TASK ITEM:
Below are the records; copy out every line that holds the word "computer".

PROVIDED DATA Start Marker

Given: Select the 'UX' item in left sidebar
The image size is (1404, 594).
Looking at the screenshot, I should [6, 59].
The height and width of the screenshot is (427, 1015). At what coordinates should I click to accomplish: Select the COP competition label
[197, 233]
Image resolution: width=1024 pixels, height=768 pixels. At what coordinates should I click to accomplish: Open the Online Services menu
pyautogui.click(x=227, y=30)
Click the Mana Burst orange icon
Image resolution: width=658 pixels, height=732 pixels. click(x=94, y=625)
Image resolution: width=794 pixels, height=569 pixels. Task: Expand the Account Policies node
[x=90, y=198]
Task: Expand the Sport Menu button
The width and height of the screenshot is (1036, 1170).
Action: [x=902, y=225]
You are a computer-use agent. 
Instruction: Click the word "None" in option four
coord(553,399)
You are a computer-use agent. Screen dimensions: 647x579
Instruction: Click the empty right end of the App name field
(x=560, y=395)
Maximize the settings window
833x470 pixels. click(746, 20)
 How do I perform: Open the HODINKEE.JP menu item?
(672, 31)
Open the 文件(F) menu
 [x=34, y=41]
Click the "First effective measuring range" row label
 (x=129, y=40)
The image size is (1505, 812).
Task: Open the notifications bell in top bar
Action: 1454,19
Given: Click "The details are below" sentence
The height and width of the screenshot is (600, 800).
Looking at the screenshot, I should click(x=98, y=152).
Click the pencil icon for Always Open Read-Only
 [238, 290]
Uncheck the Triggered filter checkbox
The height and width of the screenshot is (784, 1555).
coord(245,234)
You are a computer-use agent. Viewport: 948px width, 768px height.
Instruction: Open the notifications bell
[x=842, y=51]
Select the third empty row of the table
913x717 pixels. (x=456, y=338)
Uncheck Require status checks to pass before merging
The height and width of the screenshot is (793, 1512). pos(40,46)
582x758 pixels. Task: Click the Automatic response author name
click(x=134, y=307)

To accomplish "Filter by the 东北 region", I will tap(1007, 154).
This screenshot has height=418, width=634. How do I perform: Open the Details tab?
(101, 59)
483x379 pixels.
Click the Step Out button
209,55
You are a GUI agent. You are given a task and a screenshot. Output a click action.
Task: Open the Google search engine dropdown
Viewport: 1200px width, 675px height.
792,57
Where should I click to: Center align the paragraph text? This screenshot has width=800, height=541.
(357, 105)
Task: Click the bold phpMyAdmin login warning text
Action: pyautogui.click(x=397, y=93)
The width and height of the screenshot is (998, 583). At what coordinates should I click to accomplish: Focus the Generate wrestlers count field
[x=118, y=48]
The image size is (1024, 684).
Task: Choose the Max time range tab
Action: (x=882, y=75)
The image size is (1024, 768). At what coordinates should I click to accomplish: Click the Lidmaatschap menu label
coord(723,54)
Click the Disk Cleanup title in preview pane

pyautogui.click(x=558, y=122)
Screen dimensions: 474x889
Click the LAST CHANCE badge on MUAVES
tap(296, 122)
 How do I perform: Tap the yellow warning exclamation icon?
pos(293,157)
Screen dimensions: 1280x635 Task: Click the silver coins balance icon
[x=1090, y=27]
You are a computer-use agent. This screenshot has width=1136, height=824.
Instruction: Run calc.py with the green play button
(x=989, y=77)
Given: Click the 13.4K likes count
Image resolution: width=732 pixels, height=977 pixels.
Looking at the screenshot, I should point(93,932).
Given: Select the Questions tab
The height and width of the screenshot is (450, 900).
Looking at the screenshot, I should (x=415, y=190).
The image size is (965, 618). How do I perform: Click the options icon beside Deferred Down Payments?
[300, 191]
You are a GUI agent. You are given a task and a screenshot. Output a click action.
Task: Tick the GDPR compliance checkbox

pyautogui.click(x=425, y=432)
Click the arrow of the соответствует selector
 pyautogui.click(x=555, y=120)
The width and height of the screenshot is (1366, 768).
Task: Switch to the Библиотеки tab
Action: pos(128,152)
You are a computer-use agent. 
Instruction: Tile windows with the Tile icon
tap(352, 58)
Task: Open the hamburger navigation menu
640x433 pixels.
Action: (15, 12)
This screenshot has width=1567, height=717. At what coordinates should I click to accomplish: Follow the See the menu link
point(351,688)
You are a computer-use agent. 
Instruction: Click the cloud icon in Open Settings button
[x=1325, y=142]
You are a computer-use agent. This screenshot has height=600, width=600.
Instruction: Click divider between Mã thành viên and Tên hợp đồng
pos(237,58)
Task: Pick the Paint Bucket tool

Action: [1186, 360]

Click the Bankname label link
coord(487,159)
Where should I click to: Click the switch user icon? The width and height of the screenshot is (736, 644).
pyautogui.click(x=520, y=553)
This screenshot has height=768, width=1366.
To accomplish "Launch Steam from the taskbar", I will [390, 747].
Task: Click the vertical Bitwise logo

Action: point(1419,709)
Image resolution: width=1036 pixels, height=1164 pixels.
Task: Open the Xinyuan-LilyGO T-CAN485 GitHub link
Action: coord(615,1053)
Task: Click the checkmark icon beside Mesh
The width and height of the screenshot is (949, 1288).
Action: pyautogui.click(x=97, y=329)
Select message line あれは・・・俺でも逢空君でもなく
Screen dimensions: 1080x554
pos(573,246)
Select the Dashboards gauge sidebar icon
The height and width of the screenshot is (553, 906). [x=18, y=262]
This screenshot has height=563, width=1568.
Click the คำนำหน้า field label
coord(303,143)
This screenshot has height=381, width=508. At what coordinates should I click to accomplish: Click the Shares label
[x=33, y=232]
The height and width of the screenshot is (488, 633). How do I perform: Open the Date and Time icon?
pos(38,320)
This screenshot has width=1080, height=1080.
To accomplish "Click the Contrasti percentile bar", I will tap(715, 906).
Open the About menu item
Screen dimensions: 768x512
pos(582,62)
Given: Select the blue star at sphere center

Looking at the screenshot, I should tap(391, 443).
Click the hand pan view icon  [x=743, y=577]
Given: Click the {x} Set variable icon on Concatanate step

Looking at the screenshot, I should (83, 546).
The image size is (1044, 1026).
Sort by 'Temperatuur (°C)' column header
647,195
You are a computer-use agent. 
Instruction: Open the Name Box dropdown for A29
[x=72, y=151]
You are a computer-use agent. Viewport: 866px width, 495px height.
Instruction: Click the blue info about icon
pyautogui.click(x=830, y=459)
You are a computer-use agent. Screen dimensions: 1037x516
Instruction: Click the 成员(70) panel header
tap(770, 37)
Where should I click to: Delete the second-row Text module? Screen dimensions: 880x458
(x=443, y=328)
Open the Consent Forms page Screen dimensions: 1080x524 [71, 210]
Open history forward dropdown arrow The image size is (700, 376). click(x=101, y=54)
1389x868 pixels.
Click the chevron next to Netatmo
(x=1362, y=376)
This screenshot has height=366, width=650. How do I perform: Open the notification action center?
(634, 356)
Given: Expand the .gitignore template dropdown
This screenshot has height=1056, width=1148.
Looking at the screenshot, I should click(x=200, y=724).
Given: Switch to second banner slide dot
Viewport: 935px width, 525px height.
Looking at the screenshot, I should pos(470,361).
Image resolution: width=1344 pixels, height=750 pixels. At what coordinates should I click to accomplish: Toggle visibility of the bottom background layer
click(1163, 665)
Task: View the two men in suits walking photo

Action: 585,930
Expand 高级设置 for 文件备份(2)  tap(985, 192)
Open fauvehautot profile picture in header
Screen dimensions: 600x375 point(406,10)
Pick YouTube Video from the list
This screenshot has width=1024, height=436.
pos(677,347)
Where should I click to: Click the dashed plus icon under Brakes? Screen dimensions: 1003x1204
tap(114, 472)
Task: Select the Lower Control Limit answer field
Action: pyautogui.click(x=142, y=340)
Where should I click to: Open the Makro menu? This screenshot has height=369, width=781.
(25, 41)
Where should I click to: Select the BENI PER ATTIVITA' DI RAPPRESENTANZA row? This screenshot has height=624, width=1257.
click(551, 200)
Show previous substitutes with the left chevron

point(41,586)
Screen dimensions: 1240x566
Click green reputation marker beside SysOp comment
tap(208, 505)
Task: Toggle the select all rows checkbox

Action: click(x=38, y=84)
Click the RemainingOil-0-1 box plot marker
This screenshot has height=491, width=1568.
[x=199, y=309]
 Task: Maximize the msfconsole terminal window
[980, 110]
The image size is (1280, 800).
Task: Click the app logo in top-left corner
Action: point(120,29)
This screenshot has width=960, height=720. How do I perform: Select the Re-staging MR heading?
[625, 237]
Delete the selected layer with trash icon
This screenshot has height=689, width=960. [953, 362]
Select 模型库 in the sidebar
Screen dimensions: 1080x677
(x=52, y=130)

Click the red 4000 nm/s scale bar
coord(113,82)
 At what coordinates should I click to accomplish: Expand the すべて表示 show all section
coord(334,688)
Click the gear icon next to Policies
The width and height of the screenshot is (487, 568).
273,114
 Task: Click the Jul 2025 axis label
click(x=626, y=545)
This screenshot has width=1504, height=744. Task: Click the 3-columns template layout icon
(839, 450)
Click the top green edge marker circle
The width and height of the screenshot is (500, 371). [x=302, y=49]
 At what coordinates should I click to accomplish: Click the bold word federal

PROVIDED DATA End Marker

EXERCISE ANSWER:
You are a computer-use agent. 
You are a computer-use agent. Screen dimensions: 647x579
You are a computer-use agent. Viewport: 948px width, 768px height.
You are a computer-use agent. This screenshot has width=1136, height=824.
You are a computer-use agent. 
You are a computer-use agent. 
You are a computer-use agent. This screenshot has height=600, width=600.
You are a computer-use agent. 
You are a computer-use agent. Viewport: 866px width, 495px height.
You are a computer-use agent. Screen dimensions: 1037x516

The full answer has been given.